REQUIREMENT
Across all of the records below, determine the number of lines containing the string "resolution"; reply with that number only.
══════════════════════════════
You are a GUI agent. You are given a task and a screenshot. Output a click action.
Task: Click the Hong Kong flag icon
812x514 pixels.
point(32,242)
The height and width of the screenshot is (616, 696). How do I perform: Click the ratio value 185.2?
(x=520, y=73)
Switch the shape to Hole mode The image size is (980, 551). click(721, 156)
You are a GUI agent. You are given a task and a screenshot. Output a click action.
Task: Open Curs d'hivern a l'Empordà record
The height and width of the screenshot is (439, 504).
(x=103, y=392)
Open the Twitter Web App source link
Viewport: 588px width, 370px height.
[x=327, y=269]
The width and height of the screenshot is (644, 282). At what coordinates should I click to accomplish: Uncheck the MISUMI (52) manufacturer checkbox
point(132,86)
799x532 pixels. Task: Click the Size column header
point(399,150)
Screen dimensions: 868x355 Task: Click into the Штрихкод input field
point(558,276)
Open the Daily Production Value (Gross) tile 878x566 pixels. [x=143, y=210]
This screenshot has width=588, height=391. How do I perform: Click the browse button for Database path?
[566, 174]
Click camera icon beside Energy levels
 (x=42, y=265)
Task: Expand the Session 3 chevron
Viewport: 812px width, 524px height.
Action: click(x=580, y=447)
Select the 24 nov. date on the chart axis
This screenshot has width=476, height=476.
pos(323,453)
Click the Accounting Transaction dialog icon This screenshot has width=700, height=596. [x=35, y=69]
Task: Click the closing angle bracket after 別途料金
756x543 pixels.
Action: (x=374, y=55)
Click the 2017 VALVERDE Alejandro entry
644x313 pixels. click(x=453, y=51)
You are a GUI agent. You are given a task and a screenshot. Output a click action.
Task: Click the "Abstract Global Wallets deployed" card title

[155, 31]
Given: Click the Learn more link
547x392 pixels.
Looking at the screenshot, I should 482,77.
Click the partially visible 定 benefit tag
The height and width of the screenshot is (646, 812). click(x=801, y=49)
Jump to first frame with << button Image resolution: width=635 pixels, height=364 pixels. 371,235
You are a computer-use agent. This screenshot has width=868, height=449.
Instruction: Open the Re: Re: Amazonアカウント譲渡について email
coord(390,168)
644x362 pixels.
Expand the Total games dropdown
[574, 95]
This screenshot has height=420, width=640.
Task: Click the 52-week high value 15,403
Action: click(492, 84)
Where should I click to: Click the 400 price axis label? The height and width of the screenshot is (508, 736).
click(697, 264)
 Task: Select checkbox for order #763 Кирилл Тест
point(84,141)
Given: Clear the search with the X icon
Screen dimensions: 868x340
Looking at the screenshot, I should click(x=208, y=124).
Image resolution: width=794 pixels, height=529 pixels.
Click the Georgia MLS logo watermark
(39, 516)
══════════════════════════════
RESPONSE FOR THIS EXERCISE
2